══ Text block
Tomorrow I'll go see Miros LADDER OF ESCAPE. Have always been drawn to his work but without thinking, why, what is it about it? What does it mean to me? Less 'representational' so the essence of a man, of an idea of a thought, of a question is striving within it. Or did he know what he wanted to say or do before he did it? Is it prepared or a considered response.. and through that response and the process interprations or patterns begin to emerge.
Am looking at jumping between all sets of ideas and going back into the meeting today about building the CWI.. what was said in discussion, processes, what has happened our interaction to who we are and what we do.
I work at things as I go along but there is lots of thinking and the thinking takes time.. how to ease it any and out of that?? Calm this anger and edgy way and ways or maybe its is that I 'm up and I should make the most of where I am right now?
Its not a terrible thing to be awake at 11pm! (yes thats all.!) If I sleep late I can get up later.. . Work with the flow with the engery and the anger.. discomfort of being here and being me right now. I'm annoying and I can ? that or wallow in it? Channel it to cecome.. where next. Talk and think around the revolution or find out about it clearly and precisely.. I am so not precise!
Was thinking of V & J.. Frida and hospital.. What do I do.. you do if this comes in and out of your life so much.. what do you do?
READ JULY DAYS - LENIN
"role of the diary in Fridas work.. and in art history at large"
════
Activities:
[a] In the journal entry, at what hour does the writer say it is not a terrible thing to be awake?
[b] Transcribe the journal entry from "Am looking at" up to and including "so not precise!".
══ Information given
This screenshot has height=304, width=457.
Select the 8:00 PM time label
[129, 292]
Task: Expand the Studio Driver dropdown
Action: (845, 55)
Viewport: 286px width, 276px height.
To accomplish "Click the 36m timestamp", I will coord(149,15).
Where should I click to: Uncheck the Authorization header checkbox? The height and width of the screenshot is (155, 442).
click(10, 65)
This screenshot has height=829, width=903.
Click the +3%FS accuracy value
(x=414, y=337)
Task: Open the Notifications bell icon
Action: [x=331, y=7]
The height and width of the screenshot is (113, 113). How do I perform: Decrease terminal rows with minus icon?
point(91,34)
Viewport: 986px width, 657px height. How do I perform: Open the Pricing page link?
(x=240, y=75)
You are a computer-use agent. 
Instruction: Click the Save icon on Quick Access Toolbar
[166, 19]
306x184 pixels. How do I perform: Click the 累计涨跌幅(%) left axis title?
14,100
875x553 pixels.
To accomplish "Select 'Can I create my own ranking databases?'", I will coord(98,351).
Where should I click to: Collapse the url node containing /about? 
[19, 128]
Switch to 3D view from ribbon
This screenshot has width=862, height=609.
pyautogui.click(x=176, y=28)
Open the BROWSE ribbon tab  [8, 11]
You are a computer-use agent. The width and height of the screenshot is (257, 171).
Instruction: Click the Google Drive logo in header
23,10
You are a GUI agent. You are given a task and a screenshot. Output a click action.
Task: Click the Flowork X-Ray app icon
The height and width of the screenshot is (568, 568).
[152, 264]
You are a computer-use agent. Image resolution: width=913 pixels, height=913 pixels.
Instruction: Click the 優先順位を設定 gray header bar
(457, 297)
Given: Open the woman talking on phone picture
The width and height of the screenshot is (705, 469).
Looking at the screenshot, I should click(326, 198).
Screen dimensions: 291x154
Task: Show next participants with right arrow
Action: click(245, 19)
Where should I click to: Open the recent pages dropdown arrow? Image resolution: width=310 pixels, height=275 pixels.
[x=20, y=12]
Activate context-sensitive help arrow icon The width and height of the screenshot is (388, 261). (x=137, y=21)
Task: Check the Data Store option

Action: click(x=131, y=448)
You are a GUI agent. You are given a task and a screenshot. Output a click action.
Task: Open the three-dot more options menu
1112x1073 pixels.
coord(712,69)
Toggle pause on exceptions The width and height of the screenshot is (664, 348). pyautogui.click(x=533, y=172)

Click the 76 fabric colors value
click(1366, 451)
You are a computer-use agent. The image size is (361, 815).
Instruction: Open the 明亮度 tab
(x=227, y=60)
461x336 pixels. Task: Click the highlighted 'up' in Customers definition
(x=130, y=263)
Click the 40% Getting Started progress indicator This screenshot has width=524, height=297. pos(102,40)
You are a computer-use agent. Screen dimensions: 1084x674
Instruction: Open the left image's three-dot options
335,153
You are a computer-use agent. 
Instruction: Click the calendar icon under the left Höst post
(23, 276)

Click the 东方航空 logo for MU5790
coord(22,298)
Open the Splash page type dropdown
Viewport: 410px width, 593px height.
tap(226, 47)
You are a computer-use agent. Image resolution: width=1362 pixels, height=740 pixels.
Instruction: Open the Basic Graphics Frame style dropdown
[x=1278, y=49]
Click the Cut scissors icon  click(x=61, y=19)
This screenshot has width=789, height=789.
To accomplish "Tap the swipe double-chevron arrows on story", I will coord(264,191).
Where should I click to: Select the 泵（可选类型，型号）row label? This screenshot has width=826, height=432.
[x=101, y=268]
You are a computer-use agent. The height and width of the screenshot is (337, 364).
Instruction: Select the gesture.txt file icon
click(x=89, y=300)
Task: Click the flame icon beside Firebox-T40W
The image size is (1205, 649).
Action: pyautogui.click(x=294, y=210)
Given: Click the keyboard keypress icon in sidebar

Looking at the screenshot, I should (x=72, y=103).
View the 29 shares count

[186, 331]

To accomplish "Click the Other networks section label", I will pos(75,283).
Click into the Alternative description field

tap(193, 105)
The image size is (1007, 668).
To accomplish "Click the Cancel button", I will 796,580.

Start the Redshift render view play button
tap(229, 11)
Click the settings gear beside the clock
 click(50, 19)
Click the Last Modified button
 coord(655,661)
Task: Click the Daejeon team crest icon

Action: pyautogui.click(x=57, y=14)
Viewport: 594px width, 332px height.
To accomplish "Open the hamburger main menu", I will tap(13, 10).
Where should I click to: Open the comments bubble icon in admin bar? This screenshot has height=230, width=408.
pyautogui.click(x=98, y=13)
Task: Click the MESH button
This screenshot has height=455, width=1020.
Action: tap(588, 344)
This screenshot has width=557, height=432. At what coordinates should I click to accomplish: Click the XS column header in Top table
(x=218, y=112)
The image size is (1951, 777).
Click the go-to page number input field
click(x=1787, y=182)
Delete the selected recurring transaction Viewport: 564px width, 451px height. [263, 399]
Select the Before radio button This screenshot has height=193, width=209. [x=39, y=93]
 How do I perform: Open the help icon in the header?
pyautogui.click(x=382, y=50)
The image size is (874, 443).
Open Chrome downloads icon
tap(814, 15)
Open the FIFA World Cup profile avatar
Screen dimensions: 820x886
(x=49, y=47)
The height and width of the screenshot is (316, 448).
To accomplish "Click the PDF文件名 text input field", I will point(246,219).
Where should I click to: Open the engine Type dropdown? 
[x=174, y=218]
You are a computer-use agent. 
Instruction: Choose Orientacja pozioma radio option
════
Replies:
[a] 11pm

[b]
Am looking at jumping between all sets of ideas and going back into the meeting today about building the CWI.. what was said in discussion, processes, what has happened our interaction to who we are and what we do.
I work at things as I go along but there is lots of thinking and the thinking takes time.. how to ease it any and out of that?? Calm this anger and edgy way and ways or maybe its is that I 'm up and I should make the most of where I am right now?
Its not a terrible thing to be awake at 11pm! (yes thats all.!) If I sleep late I can get up later.. . Work with the flow with the engery and the anger.. discomfort of being here and being me right now. I'm annoying and I can ? that or wallow in it? Channel it to cecome.. where next. Talk and think around the revolution or find out about it clearly and precisely.. I am so not precise!